• WRITTEN EXERCISE
Write out the lines between the one holding "Expand the Ном.группа dropdown list" and the one holding "Looking at the", inclusive, exactly as they appear.

• Dataset excerpt
....
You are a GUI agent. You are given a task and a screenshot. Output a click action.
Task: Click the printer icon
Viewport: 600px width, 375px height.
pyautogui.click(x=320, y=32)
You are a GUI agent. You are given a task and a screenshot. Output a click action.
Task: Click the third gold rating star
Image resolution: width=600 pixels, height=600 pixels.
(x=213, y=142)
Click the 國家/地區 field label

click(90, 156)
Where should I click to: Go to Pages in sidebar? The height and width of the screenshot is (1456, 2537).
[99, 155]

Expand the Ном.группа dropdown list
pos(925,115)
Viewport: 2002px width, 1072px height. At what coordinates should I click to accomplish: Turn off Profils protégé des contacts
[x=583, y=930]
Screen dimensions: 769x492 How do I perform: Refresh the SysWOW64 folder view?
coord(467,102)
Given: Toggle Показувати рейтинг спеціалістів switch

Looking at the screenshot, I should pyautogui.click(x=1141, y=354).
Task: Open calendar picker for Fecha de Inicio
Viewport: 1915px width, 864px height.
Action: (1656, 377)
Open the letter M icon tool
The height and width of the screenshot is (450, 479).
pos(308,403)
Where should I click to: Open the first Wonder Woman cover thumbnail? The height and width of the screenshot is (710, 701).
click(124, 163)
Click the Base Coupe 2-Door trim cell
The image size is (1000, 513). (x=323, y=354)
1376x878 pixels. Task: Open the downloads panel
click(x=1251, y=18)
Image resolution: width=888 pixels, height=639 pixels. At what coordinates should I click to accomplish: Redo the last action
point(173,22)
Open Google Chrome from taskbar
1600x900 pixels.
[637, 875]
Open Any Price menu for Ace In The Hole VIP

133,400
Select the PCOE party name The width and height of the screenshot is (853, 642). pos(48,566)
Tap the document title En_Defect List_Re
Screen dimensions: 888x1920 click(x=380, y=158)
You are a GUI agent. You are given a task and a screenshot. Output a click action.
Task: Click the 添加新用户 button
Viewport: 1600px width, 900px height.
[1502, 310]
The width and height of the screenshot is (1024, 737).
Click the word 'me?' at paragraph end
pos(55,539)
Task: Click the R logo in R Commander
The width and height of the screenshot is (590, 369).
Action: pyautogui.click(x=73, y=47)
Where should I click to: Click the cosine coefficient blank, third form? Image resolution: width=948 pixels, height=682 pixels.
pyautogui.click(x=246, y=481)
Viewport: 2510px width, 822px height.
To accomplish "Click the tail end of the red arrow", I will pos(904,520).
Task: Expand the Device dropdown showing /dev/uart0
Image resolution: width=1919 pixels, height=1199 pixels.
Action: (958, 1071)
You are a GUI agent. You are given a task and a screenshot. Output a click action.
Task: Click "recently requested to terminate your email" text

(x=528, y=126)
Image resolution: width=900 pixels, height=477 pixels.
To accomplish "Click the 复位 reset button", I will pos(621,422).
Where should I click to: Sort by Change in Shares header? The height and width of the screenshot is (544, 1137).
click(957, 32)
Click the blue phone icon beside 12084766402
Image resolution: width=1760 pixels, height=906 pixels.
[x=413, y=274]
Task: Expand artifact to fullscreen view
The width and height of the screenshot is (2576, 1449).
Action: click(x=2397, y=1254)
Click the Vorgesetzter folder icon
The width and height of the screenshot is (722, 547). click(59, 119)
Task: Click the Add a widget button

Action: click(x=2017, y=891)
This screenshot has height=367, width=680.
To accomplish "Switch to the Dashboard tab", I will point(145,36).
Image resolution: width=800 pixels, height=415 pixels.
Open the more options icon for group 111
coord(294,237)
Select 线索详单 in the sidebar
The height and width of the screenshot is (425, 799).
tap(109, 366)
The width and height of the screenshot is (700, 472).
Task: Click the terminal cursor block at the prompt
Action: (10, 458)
....
• COMPLETED EXERCISE
Expand the Ном.группа dropdown list
pos(925,115)
Viewport: 2002px width, 1072px height. At what coordinates should I click to accomplish: Turn off Profils protégé des contacts
[x=583, y=930]
Screen dimensions: 769x492 How do I perform: Refresh the SysWOW64 folder view?
coord(467,102)
Given: Toggle Показувати рейтинг спеціалістів switch

Looking at the screenshot, I should pyautogui.click(x=1141, y=354).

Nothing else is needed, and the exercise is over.